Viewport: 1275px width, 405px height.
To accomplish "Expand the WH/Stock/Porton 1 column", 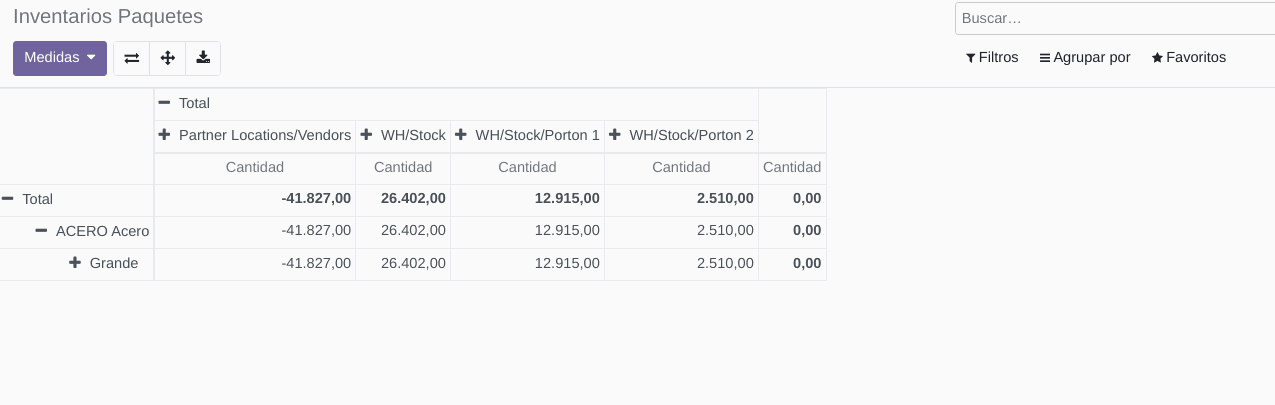I will click(x=528, y=135).
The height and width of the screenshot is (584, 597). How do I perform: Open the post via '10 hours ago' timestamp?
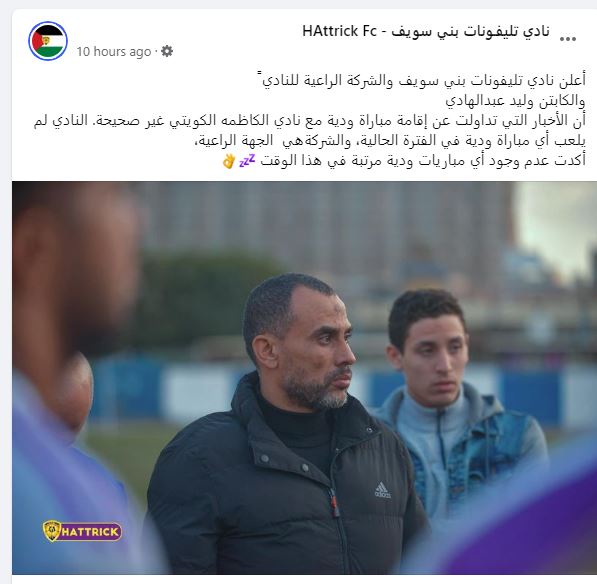point(114,51)
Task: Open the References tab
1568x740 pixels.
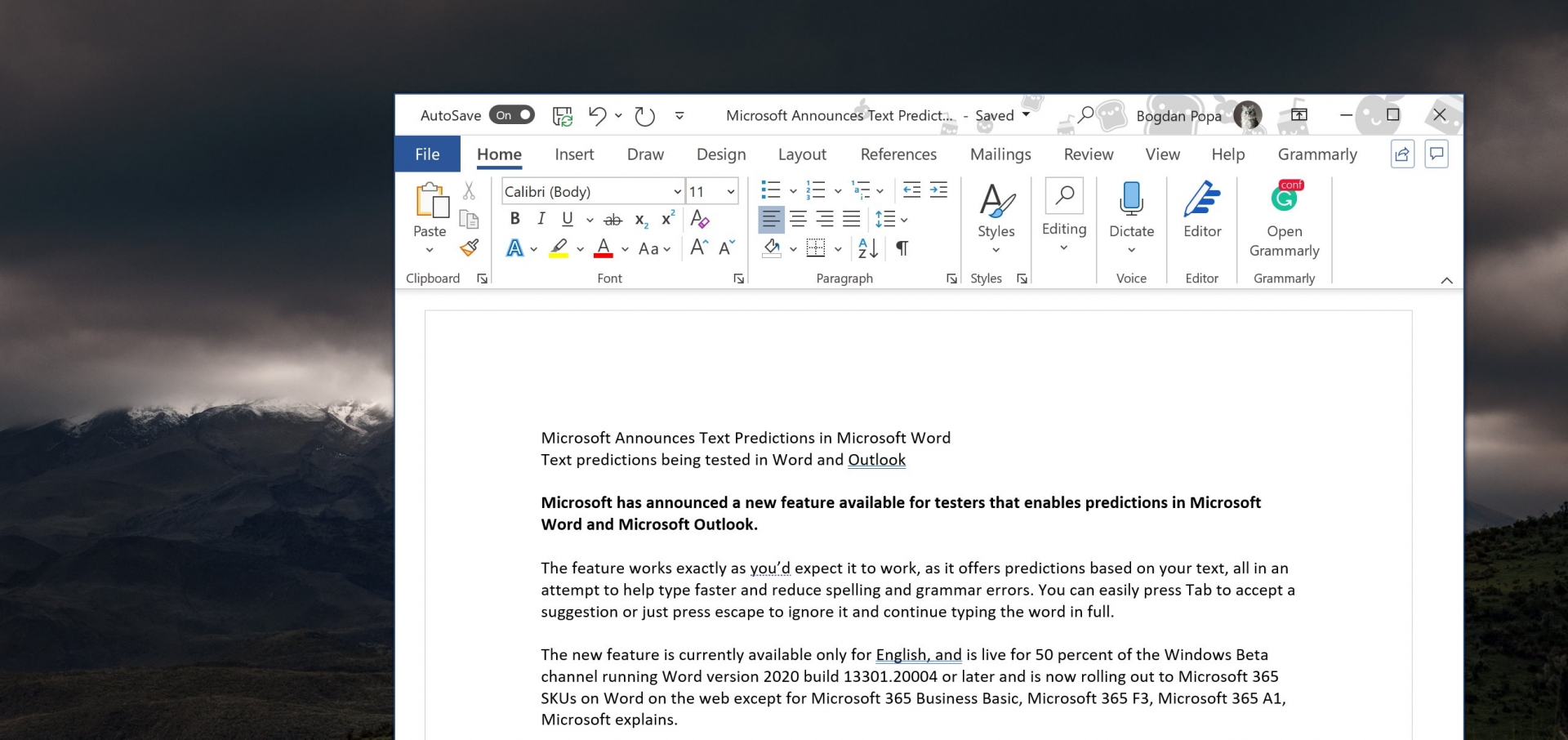Action: click(x=898, y=154)
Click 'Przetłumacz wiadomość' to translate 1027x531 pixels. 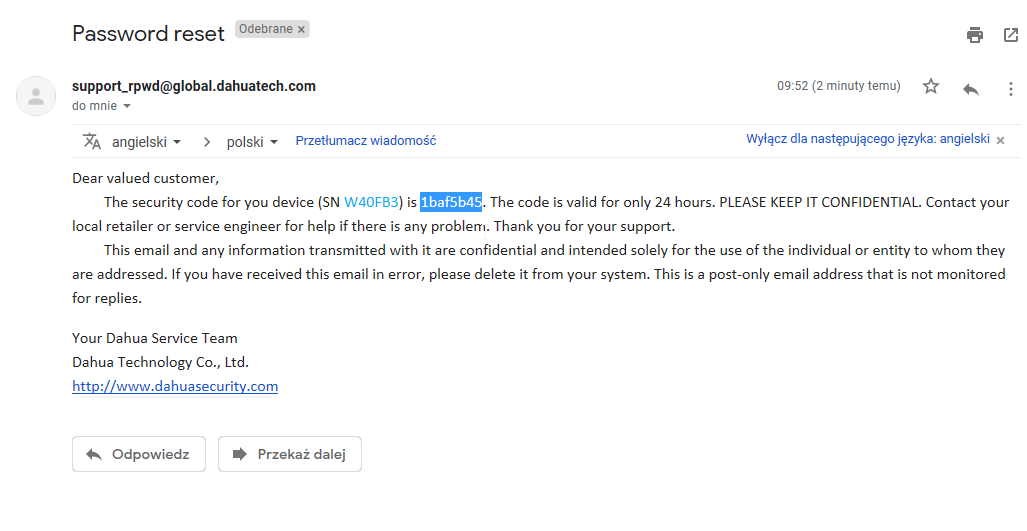[365, 141]
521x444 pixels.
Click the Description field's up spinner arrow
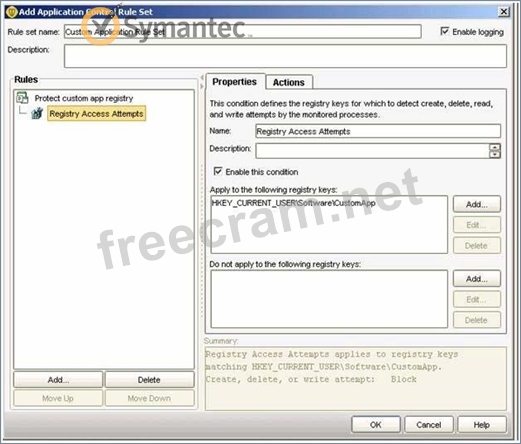(495, 147)
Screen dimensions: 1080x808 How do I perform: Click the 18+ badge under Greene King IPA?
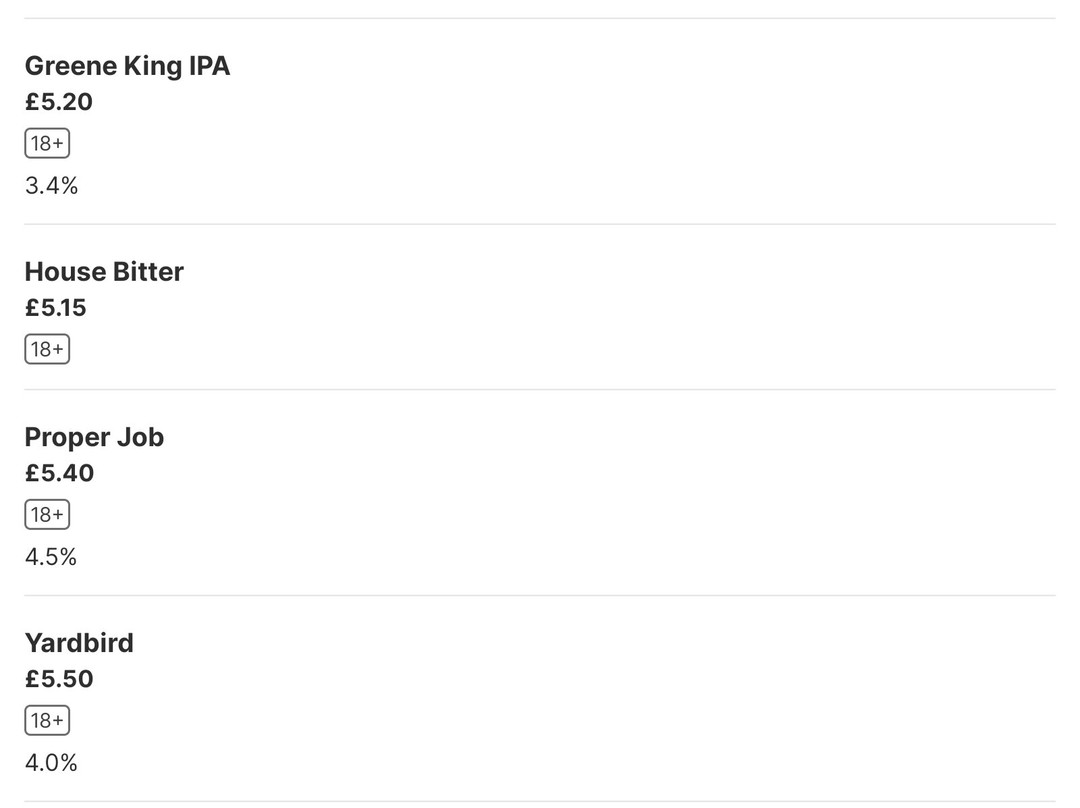click(x=47, y=144)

(Assignment): Your answer must consist only of the lines from the one containing "Screen dimensions: 1080x808" through the end of the entries, restated word for word, with no pictures.

(Solution to the exercise):
Screen dimensions: 1080x808 How do I perform: Click the 18+ badge under Greene King IPA?
click(x=47, y=144)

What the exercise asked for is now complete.